GoogleCloudAiplatformV1SchemaModelevaluationMetricsPairwiseTextGenerationEvaluationMetrics

import type { GoogleCloudAiplatformV1SchemaModelevaluationMetricsPairwiseTextGenerationEvaluationMetrics } from "https://googleapis.deno.dev/v1/aiplatform:v1.ts";

Metrics for general pairwise text generation evaluation results.

interface GoogleCloudAiplatformV1SchemaModelevaluationMetricsPairwiseTextGenerationEvaluationMetrics {

accuracy?: number;

baselineModelWinRate?: number;

cohensKappa?: number;

f1Score?: number;

falseNegativeCount?: bigint;

falsePositiveCount?: bigint;

humanPreferenceBaselineModelWinRate?: number;

humanPreferenceModelWinRate?: number;

modelWinRate?: number;

precision?: number;

recall?: number;

trueNegativeCount?: bigint;

truePositiveCount?: bigint;

}

§Properties

accuracy?: number

[src]

Fraction of cases where the autorater agreed with the human raters.

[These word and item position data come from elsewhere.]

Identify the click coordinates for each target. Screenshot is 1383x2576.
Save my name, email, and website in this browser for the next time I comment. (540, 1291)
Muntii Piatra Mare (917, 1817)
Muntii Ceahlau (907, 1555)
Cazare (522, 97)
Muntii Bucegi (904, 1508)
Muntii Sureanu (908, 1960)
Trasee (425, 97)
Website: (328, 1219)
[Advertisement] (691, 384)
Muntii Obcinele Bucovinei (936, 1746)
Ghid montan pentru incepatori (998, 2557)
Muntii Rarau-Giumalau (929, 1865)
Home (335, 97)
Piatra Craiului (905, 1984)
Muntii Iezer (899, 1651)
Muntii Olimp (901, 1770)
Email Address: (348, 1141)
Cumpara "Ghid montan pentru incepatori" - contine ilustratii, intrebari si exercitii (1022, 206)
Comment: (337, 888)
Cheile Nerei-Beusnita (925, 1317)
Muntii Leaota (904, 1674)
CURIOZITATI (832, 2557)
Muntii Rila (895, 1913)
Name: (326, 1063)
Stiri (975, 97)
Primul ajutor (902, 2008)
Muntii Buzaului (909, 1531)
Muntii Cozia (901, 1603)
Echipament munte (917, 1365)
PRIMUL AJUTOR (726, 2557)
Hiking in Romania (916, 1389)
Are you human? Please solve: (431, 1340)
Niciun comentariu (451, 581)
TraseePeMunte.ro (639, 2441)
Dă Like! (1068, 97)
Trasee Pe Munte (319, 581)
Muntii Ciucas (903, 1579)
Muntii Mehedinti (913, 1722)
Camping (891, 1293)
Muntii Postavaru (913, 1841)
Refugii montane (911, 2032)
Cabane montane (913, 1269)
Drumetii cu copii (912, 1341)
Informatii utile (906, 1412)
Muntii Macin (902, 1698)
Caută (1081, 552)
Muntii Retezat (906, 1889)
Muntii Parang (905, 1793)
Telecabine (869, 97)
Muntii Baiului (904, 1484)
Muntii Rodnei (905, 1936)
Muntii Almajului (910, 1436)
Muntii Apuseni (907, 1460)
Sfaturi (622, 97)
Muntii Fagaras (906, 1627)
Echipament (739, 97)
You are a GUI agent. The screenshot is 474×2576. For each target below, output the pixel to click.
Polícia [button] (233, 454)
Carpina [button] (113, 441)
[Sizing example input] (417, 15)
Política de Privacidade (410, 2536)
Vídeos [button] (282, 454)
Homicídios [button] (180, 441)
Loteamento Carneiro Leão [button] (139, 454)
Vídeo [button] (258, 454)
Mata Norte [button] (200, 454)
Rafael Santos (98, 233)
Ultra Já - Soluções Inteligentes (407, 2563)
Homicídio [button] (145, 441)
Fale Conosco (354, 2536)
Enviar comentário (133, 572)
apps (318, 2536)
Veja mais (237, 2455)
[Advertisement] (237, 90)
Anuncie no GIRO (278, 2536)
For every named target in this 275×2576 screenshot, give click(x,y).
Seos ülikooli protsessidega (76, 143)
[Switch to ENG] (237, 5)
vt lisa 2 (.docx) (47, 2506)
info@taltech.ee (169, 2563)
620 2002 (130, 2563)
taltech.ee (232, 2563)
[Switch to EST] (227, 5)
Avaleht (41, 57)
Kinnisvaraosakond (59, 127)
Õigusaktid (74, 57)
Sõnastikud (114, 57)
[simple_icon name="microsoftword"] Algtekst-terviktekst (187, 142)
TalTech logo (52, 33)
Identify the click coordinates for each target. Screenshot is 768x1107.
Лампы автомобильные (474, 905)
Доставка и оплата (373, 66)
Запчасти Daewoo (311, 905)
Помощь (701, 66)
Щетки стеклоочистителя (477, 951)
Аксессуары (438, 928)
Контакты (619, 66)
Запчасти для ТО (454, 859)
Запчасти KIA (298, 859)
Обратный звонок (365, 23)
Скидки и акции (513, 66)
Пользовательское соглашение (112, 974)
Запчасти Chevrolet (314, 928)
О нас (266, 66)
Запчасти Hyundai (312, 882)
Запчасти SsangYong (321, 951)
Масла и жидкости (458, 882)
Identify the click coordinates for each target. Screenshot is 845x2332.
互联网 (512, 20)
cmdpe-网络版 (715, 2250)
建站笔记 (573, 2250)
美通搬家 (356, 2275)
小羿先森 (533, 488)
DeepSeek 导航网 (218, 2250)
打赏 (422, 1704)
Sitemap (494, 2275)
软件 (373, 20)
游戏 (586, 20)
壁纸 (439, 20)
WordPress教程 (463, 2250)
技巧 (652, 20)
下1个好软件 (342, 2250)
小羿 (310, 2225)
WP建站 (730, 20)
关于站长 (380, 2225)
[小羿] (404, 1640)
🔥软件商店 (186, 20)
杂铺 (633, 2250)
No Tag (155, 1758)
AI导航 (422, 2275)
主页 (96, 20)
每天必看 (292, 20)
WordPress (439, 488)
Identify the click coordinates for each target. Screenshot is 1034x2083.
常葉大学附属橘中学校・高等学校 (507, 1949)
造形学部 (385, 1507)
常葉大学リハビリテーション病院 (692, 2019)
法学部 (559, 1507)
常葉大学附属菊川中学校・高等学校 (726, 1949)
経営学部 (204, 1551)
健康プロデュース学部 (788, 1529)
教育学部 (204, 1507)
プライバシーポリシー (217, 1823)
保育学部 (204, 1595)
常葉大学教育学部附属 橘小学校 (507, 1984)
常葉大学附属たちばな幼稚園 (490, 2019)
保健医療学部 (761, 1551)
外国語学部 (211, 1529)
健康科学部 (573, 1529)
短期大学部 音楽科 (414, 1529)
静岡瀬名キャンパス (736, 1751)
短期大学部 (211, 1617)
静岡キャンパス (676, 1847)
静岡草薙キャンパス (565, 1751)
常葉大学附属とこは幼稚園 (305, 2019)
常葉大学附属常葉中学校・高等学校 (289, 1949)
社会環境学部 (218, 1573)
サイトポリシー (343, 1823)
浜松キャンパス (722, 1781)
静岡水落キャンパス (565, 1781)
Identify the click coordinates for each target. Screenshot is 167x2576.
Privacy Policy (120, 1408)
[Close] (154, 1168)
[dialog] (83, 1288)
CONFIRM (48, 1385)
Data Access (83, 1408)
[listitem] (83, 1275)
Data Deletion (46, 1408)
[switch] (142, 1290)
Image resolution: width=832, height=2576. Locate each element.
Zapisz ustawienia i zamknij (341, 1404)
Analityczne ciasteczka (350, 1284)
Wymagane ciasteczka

baselineModelWinRate?: number

[src]

Percentage of time the autorater decided the baseline model had the better response.

cohensKappa?: number

[src]

A measurement of agreement between the autorater and human raters that takes the likelihood of random agreement into account.

f1Score?: number

[src]

Harmonic mean of precision and recall.

falseNegativeCount?: bigint

[src]

Number of examples where the autorater chose the baseline model, but humans preferred the model.

falsePositiveCount?: bigint

[src]

Number of examples where the autorater chose the model, but humans preferred the baseline model.

humanPreferenceBaselineModelWinRate?: number

[src]

Percentage of time humans decided the baseline model had the better response.

humanPreferenceModelWinRate?: number

[src]

Percentage of time humans decided the model had the better response.

modelWinRate?: number

[src]

Percentage of time the autorater decided the model had the better response.

precision?: number

[src]

Fraction of cases where the autorater and humans thought the model had a better response out of all cases where the autorater thought the model had a better response. True positive divided by all positive.

recall?: number

[src]

Fraction of cases where the autorater and humans thought the model had a better response out of all cases where the humans thought the model had a better response.

trueNegativeCount?: bigint

[src]

Number of examples where both the autorater and humans decided that the model had the worse response.

truePositiveCount?: bigint

[src]

Number of examples where both the autorater and humans decided that the model had the better response.